### Exercise
Restate the entries word for word, omitting nothing.

[Materials provided — start]

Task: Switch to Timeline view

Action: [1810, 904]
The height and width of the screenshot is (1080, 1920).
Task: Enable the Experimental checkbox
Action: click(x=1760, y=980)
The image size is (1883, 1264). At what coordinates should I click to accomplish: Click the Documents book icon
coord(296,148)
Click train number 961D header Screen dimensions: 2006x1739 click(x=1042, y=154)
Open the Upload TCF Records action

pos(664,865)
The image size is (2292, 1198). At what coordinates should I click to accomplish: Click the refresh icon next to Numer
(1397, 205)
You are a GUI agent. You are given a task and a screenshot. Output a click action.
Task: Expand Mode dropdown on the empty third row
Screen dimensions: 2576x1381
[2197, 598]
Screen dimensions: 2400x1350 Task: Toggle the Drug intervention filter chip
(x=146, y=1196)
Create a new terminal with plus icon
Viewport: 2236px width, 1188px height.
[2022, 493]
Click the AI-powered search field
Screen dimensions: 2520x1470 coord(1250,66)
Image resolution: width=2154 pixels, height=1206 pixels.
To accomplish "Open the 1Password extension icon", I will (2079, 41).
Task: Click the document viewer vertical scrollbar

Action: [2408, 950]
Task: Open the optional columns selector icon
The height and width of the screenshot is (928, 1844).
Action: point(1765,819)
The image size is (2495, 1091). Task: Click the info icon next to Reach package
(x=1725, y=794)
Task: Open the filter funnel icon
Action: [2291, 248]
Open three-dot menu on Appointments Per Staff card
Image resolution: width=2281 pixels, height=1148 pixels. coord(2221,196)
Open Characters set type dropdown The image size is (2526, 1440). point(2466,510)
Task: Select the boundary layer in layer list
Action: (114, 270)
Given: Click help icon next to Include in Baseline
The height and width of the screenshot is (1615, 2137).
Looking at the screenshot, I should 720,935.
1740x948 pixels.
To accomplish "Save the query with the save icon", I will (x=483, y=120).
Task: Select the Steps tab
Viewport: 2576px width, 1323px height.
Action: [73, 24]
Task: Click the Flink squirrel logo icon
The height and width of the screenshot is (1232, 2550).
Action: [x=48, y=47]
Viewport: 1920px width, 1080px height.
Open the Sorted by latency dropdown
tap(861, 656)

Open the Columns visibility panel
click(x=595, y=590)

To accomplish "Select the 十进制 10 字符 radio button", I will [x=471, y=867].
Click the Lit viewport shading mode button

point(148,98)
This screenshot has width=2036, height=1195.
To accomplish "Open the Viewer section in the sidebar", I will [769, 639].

[Materials provided — finish]

### Reply
Task: Switch to Timeline view

Action: [1810, 904]
The height and width of the screenshot is (1080, 1920).
Task: Enable the Experimental checkbox
Action: click(x=1760, y=980)
The image size is (1883, 1264). At what coordinates should I click to accomplish: Click the Documents book icon
coord(296,148)
Click train number 961D header Screen dimensions: 2006x1739 click(x=1042, y=154)
Open the Upload TCF Records action

pos(664,865)
The image size is (2292, 1198). At what coordinates should I click to accomplish: Click the refresh icon next to Numer
(1397, 205)
You are a GUI agent. You are given a task and a screenshot. Output a click action.
Task: Expand Mode dropdown on the empty third row
Screen dimensions: 2576x1381
[2197, 598]
Screen dimensions: 2400x1350 Task: Toggle the Drug intervention filter chip
(x=146, y=1196)
Create a new terminal with plus icon
Viewport: 2236px width, 1188px height.
[2022, 493]
Click the AI-powered search field
Screen dimensions: 2520x1470 coord(1250,66)
Image resolution: width=2154 pixels, height=1206 pixels.
To accomplish "Open the 1Password extension icon", I will (2079, 41).
Task: Click the document viewer vertical scrollbar

Action: [2408, 950]
Task: Open the optional columns selector icon
The height and width of the screenshot is (928, 1844).
Action: point(1765,819)
The image size is (2495, 1091). Task: Click the info icon next to Reach package
(x=1725, y=794)
Task: Open the filter funnel icon
Action: [2291, 248]
Open three-dot menu on Appointments Per Staff card
Image resolution: width=2281 pixels, height=1148 pixels. coord(2221,196)
Open Characters set type dropdown The image size is (2526, 1440). point(2466,510)
Task: Select the boundary layer in layer list
Action: (114, 270)
Given: Click help icon next to Include in Baseline
The height and width of the screenshot is (1615, 2137).
Looking at the screenshot, I should 720,935.
1740x948 pixels.
To accomplish "Save the query with the save icon", I will (x=483, y=120).
Task: Select the Steps tab
Viewport: 2576px width, 1323px height.
Action: [73, 24]
Task: Click the Flink squirrel logo icon
The height and width of the screenshot is (1232, 2550).
Action: [x=48, y=47]
Viewport: 1920px width, 1080px height.
Open the Sorted by latency dropdown
tap(861, 656)

Open the Columns visibility panel
click(x=595, y=590)

To accomplish "Select the 十进制 10 字符 radio button", I will [x=471, y=867].
Click the Lit viewport shading mode button

point(148,98)
This screenshot has width=2036, height=1195.
To accomplish "Open the Viewer section in the sidebar", I will [769, 639].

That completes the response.